Artur Eshenbrener
Artur Eshenbrener

Reputation: 2020

Javascript: reuse bounded functions

Standard Function.prototype.bind method creates a new function on each call. I need to store somewhere and reuse bounded variants of that function.

It is not rocket science to implement function bindArg which works for object arguments:

const fnStorage = new WeakMap();
function bindArg(fn, arg) {
  if (!fnStorage.has(fn)) {
    fnStorage.set(fn, new WeakMap());
  }
  if (!fnStorage.get(fn).has(arg)) {
    fnStorage.get(fn).set(arg, fn.bind(null, arg));
  }
  return fnStorage.get(fn).get(arg);
}

this solution works fine, but only for object arguments. It could be done for scalar arguments by changing WeakMap to Map. But this is not good at all, because Map will keep reference to bounded variant of function and prevents from garbage collecting it.

Is there any way to implement bindArg function, which is pure immutable without memory leaking for any type of arguments?

Upvotes: 1

Views: 136

Answers (1)

Aadit M Shah
Aadit M Shah

Reputation: 74234

You can use a Map for primitive data types and a WeakMap for objects:

function isPrimitive(value) {
    return Object(value) !== value;
}

var primStore = new Map;
var objStore = new WeakMap;

function bindArg(fn, arg) {
    var store = isPrimitive(arg) ? primStore : objStore;
    if (!store.has(arg)) store.set(arg, new WeakMap);
    if (!store.get(arg).has(fn)) store.get(arg).set(fn, fn.bind(null, arg));
    return store.get(arg).get(fn);
}

Note that we return store.get(arg).get(fn) instead of store.get(fn).get(arg).
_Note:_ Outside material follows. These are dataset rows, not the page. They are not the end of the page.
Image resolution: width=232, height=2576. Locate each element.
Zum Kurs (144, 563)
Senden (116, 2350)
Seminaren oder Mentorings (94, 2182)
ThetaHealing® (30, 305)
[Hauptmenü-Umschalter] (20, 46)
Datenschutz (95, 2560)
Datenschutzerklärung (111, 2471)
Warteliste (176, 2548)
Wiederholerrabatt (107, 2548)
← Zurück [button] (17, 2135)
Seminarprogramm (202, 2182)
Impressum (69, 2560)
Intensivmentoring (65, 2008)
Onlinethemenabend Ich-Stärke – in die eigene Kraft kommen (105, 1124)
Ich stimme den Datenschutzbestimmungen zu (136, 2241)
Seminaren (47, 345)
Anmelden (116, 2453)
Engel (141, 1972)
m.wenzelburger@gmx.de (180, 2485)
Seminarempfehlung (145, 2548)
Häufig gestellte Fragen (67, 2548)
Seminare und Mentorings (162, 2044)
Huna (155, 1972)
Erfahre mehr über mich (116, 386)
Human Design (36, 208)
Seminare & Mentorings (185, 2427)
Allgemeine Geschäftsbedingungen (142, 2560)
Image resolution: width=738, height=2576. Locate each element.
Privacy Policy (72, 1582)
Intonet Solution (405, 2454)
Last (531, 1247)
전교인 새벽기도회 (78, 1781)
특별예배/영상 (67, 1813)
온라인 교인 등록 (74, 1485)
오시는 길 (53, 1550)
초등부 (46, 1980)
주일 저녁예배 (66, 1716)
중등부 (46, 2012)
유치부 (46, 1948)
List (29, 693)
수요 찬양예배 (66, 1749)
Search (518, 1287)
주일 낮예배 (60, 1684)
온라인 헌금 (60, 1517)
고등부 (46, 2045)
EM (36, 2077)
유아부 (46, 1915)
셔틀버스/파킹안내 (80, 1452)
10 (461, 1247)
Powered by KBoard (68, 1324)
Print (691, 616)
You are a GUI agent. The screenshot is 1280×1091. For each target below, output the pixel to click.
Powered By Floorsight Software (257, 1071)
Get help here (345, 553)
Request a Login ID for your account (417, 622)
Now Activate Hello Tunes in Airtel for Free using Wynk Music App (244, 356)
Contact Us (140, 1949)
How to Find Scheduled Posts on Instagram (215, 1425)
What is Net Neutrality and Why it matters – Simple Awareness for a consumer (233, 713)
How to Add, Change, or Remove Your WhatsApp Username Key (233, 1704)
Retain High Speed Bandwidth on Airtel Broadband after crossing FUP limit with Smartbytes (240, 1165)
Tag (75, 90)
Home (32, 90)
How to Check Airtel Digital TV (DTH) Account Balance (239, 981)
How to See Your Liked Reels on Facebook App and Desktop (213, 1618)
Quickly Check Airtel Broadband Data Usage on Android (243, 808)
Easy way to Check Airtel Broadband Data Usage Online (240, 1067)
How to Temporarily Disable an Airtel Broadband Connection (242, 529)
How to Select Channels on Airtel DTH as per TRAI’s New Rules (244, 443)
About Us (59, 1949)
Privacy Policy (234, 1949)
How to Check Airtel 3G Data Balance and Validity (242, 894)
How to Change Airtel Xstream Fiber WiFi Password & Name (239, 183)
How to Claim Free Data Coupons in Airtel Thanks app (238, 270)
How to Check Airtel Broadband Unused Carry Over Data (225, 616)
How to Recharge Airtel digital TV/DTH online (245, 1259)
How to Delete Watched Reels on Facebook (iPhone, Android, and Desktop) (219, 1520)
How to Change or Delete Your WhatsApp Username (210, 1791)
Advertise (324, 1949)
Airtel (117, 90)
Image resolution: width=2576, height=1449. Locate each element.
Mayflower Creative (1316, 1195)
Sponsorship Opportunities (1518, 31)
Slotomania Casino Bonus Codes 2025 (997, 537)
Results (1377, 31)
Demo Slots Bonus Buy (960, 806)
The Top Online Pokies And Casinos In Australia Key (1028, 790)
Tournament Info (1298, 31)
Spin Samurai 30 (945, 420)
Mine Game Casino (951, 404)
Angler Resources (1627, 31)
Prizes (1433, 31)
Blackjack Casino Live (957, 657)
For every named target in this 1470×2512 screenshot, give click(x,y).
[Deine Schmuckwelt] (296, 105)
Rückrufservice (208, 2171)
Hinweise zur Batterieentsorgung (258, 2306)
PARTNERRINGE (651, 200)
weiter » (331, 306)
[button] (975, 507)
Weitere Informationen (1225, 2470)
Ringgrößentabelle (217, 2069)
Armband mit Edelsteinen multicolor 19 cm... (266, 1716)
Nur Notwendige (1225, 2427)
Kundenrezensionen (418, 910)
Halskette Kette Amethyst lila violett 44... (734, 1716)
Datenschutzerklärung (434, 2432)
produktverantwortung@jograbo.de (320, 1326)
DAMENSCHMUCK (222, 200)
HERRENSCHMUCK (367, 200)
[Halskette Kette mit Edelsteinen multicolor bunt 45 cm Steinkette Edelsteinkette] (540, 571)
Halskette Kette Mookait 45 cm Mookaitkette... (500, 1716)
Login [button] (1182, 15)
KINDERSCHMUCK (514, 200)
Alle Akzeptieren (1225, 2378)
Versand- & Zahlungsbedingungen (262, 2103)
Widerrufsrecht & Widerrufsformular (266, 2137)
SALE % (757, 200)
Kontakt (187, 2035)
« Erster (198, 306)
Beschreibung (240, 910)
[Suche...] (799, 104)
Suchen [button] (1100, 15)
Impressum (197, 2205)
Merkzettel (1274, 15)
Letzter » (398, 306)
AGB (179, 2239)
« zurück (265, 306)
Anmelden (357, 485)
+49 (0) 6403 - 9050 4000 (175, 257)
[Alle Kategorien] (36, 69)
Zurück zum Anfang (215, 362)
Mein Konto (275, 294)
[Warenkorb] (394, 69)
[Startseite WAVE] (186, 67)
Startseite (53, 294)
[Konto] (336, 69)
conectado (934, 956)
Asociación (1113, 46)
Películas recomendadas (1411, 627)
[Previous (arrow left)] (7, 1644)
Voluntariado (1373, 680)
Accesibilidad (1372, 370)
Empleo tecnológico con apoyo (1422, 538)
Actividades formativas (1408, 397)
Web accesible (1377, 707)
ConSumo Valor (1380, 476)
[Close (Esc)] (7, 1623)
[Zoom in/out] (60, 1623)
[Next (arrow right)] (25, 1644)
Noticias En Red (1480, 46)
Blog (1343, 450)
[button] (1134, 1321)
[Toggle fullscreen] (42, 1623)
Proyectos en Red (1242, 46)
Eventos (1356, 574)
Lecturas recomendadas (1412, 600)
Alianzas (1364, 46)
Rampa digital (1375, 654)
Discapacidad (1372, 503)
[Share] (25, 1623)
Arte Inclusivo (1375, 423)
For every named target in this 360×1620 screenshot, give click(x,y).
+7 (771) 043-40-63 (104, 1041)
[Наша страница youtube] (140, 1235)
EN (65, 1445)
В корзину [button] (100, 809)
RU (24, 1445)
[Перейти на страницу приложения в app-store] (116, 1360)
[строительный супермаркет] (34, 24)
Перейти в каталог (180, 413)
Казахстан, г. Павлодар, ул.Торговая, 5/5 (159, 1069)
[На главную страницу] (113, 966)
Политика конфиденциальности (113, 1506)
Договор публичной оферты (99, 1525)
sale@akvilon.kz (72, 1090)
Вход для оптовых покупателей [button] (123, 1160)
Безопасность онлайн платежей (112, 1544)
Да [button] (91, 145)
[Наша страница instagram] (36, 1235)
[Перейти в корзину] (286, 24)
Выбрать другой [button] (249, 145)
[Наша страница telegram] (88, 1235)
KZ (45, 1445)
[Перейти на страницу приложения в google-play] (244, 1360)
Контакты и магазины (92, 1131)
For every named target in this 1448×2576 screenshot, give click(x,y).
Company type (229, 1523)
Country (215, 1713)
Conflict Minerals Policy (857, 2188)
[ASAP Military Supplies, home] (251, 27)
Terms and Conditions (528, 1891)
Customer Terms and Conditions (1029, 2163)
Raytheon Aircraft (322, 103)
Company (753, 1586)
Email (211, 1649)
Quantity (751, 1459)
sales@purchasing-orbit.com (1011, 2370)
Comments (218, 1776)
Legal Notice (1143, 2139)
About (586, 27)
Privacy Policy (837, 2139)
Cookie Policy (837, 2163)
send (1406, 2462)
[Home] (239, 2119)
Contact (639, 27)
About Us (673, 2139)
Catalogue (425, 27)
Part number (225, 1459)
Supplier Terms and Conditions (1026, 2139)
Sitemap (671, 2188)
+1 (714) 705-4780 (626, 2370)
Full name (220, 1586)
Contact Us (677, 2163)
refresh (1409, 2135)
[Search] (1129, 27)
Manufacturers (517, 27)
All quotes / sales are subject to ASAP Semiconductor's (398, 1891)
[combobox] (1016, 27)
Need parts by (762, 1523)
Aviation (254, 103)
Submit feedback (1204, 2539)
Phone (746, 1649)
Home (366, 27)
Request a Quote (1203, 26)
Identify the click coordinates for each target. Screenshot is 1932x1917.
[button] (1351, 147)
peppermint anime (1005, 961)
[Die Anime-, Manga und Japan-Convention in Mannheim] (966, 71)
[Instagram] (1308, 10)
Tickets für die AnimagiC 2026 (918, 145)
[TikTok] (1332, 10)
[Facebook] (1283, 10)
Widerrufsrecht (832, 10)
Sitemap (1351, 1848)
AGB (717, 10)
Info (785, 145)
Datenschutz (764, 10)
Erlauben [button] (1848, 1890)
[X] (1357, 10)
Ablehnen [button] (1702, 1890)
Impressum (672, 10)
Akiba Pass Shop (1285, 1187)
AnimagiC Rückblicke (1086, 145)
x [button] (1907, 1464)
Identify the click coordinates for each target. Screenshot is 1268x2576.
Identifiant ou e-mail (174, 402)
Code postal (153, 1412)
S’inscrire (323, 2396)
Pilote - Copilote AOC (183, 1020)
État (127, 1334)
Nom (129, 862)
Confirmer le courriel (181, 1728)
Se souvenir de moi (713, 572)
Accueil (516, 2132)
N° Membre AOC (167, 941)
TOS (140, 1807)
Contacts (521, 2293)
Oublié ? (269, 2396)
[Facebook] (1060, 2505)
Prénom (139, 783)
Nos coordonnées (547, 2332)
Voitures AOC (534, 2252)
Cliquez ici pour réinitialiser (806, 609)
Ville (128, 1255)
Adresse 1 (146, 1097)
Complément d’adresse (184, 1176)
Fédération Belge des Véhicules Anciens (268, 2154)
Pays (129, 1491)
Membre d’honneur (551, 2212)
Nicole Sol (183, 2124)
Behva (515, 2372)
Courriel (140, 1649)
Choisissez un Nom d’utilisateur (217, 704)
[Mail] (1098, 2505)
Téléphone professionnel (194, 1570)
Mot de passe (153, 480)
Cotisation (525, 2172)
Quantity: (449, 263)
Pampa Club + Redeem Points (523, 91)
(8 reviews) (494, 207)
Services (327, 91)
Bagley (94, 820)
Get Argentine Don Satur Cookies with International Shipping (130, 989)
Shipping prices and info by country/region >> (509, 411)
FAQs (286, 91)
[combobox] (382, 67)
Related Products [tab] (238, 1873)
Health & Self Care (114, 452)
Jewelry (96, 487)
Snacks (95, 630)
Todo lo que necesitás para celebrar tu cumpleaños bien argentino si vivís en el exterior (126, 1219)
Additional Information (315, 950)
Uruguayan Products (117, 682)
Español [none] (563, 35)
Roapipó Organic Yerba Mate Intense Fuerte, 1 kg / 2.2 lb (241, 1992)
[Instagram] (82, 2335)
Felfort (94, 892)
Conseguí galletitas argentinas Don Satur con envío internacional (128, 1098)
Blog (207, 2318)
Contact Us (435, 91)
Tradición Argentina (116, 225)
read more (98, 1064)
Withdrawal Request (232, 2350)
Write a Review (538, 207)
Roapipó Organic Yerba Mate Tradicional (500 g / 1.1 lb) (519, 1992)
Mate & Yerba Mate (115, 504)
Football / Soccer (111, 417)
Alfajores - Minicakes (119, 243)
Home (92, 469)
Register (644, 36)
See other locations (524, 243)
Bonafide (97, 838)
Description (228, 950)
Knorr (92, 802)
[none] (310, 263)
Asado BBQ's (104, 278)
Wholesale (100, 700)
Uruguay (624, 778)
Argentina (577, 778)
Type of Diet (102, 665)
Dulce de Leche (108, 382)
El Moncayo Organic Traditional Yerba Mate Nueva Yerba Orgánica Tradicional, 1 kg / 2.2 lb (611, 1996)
This flipping doesn't make any difference to the actual semantics of the bindArg function but it's necessary when we want to distinguish between primitive data types and objects.


Edit: Alternatively, you could create a new WeakMap2 data structure which stores primitive values in a Map and objects in a WeakMap as follows:

var WeakMap2 = defclass({
    constructor: function () {
        this.map1 = new Map;
        this.map2 = new WeakMap;

        if (arguments.length > 0) {
            for (var object in argument[0]) {
                if (isPrimitive(object))
                    throw new TypeError("Iterator value " +
                        object + " is not an entry object");
                else this.set(object[0], object[1]);
            }
        }
    },
    get: function (key) {
        return (isPrimitive(key) ? this.map1 : this.map2).get(key);
    },
    set: function (key, value) {
        return (isPrimitive(key) ? this.map1 : this.map2).set(key, value);
    },
    has: function (key) {
        return (isPrimitive(key) ? this.map1 : this.map2).has(key);
    },
    delete: function (key) {
        return (isPrimitive(key) ? this.map1 : this.map2).delete(key);
    }
});

function defclass(prototype) {
    var constructor = prototype.constructor;
    constructor.prototype = prototype;
    return constructor;
}

function isPrimitive(value) {
    return Object(value) !== value;
}

However, I wouldn't recommend it because it adds a layer of abstraction, making your code slower.